## Requirement 1
Please render the records as a JSON list of strings, one string per line and blank lines omitted, covering only the lines from the start of the records up to and including the line that contains "[x=606, y=637]".

3 Simple Photography Tips To Capture Great Pictures

Fill The Frame – Get Closer

I always say if you feel that your pictures aren’t good enough is probably because you aren’t close enough. One way to take stronger photographs is by filling the camera frame with the most important elements in your image.  As you compose your photographs identify your main subject. Before you start clicking the shutter, hoping for the best, ask your self a few of questions: What is it about this particular scene that’s important to you? Why? How can you photography it best? Then once you are clear about the subject that you are photographing, eliminate any distracting elements that don’t add anything to the actual picture. Can you get closer to your subject or zoom in? Do it!  You will see your images getting better by simply getting closer to your subject.

Here it is an example:

Picture above: the iconic fountain at the Santa Barbara Mission. A subject that is largely photographed by thousand of tourists every year. However, most visitors leave this beautiful site with underwhelming photographs. Most of them tend to capture the fountain with all sorts of visual distractions that include; the sidewalk, the side of the fountain wall, and uninvited visitors. If what you are photographing is the fountain and its relationship to the Mission, I invite you to get close enough to the fountain. If you do so you will catch the reflection of the Mission in the water, the green moss, seasonal water lilies, and the soothing rippling water. By simply getting clear about what you want to include in your picture, eliminating visual distraction and moving closer to your subject you will create a more powerful image.

## Given information
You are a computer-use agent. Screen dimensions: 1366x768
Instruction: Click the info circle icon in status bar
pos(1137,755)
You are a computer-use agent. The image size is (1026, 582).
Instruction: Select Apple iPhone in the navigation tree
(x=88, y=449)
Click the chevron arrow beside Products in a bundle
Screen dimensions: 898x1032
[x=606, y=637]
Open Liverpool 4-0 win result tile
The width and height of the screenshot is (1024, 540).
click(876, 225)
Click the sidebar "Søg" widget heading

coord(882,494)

## Requirement 2
Retype the passage of the photography tips article from "3 Simple Photography" up to and including "to your subject." with no changes.

## Written response 1
[
  "You are a computer-use agent. Screen dimensions: 1366x768",
  "Instruction: Click the info circle icon in status bar",
  "pos(1137,755)",
  "You are a computer-use agent. The image size is (1026, 582).",
  "Instruction: Select Apple iPhone in the navigation tree",
  "(x=88, y=449)",
  "Click the chevron arrow beside Products in a bundle",
  "Screen dimensions: 898x1032",
  "[x=606, y=637]"
]

## Written response 2
3 Simple Photography Tips To Capture Great Pictures

Fill The Frame – Get Closer

I always say if you feel that your pictures aren’t good enough is probably because you aren’t close enough. One way to take stronger photographs is by filling the camera frame with the most important elements in your image.  As you compose your photographs identify your main subject. Before you start clicking the shutter, hoping for the best, ask your self a few of questions: What is it about this particular scene that’s important to you? Why? How can you photography it best? Then once you are clear about the subject that you are photographing, eliminate any distracting elements that don’t add anything to the actual picture. Can you get closer to your subject or zoom in? Do it!  You will see your images getting better by simply getting closer to your subject.